Multiple matching function in r - r

I am trying to match two datasets using the following variables School (unique) with classes that need teachers. Some teachers have one specialty, some have more than one. I have been trying to use the match() and which( %in% ) base functions but I cannot get it to search for all the possible teacher matches. It always stops after the first match.

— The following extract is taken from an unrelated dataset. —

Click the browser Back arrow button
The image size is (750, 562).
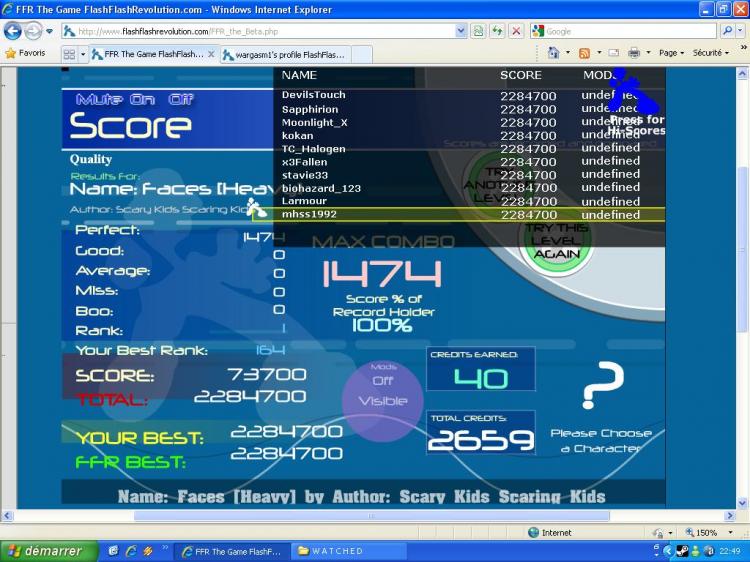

Here is some sample data:
class<-c("english","history","art","art","math","history","art")
school<-c("C.H.S.","B.H.S.","D.H.S.","A.H.S.","Z.H.S.","M.H.S.","L.H.S.")
specialty<-c("math","history","English","history","literature","art","English")
teacher<-c("Jill","Jill","Sam","Liz","Liz","Liz","Rob")
teacher.skills<-data.frame(teacher, specialty)
school.needs<-data.frame(school,class)
teacher.match<-data.frame(Jill,Sam,Rob,Liz)
The final result would look like this:
Jill<-c("No","Yes","No","No","Yes","Yes","No")
Sam<-c("Yes","No","No","No","No","No","No")
Liz<-c("No","Yes","Yes","Yes","No","Yes","Yes")
Rob<-c("Yes","No","No","No","No","No","No")
match.result<-data.frame(school.needs, teacher.match)
match.result
I have even tried working on a little function like this but still can't get the final formatting right.
source.1<-school.needs
source.2<-teacher.skills
dist.name<-adist(source.1$class, source.2$specialty, partial = FALSE, ignore.case = TRUE)
min.name<-apply(dist.name, 1, min)
school.teacher.match<-NULL
for(i in 1:nrow(dist.name))
{
skills.ref<-match(min.name[i], dist.name[i,])
school.ref<-i
school.teacher.match<-rbind(data.frame(skills.ref=skills.ref, school.ref=school.ref, Teacher=source.2[skills.ref,]$teacher, Class=source.1[school.ref,]$class, School=source.1[school.ref,]$school, adist=min.name[i]), school.teacher.match)
school.teacher.match<-subset(school.teacher.match, school.teacher.match$adist==0)
}
school.teacher.match
Any help would be much appreciated, thanks!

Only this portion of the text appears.